Pirate Rules (Pt. 2) ...

[Here is the final part of Pirate Rules] ...

7. A pirate must never visit a tanning salon. If he is not already tan enough from searching for treasure, he hasn't been searching hard enough.

8. A pirate may never wear another man's clothing, unless he first kills that man.

9. No pirate may do the arm movements for "YMCA", or engage in country-western line-dancing.

10. Under no circumstances is a comb-over an acceptable pirate hairdo.

11. Only a pirate is capable of killing another pirate. If you are not a pirate (let's say a ninja) and wish to challenge a pirate, they have a word for that. Corpse.
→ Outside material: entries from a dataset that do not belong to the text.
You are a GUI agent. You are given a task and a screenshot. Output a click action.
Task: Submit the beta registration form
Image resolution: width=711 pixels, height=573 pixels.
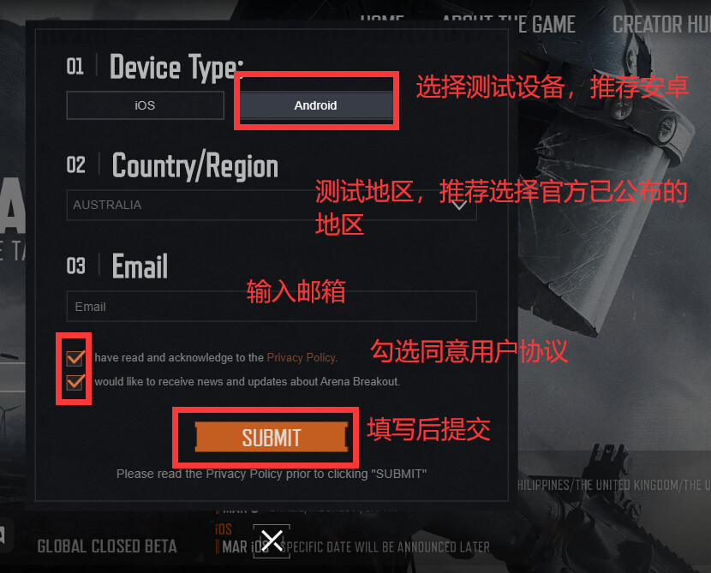click(x=272, y=437)
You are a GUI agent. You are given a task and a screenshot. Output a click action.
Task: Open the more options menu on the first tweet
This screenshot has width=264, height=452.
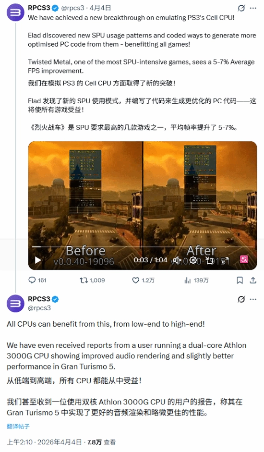tap(253, 8)
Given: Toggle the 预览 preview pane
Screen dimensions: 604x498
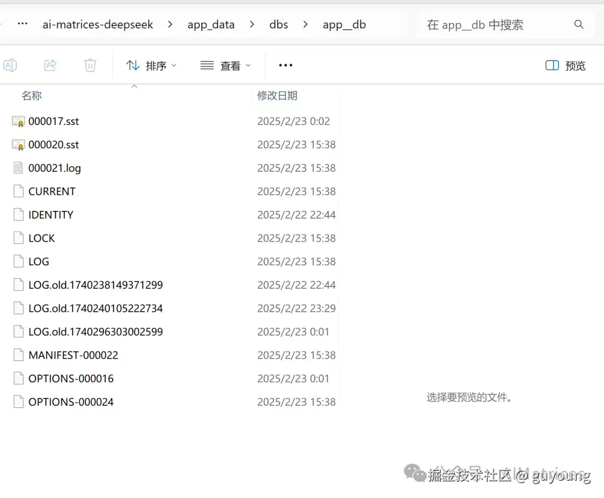Looking at the screenshot, I should point(564,65).
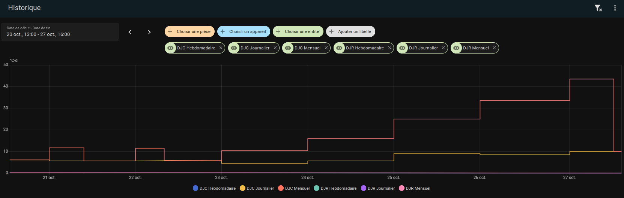The image size is (624, 198).
Task: Open the Choisir un appareil picker
Action: coord(244,31)
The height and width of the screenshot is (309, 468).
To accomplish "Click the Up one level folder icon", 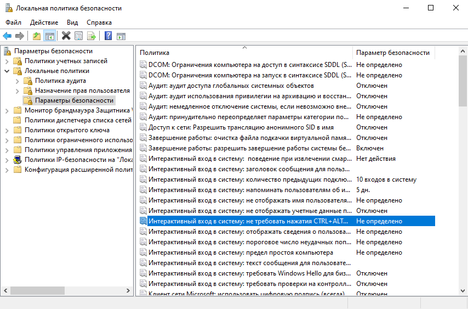I will point(36,36).
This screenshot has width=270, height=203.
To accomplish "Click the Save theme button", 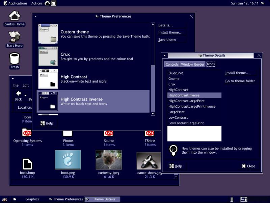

12. Three-cornered hats, headbands and bandanas are the only acceptable headwear for pirates. Fedoras, bowler derbies, baseball caps, mickey ears, top hats, sombreros, or anything with lace and flowers will be removed from the vessel— head included. A grace period of one minute is allowed for hats looted from a tailory.

13. No pirate shall drink Grog out of a glass. Grog is only to be consumed either straight from the barrel, or from a mug heavy enough to kill a man.

14. A pirate shall never wear lipstick, nail polish, or capri pants. Actually, that kinda goes without saying.


15. Pirates shall always wear boots, except in the case of a peg leg. Then one boot is acceptable. Flip-flops are outlawed.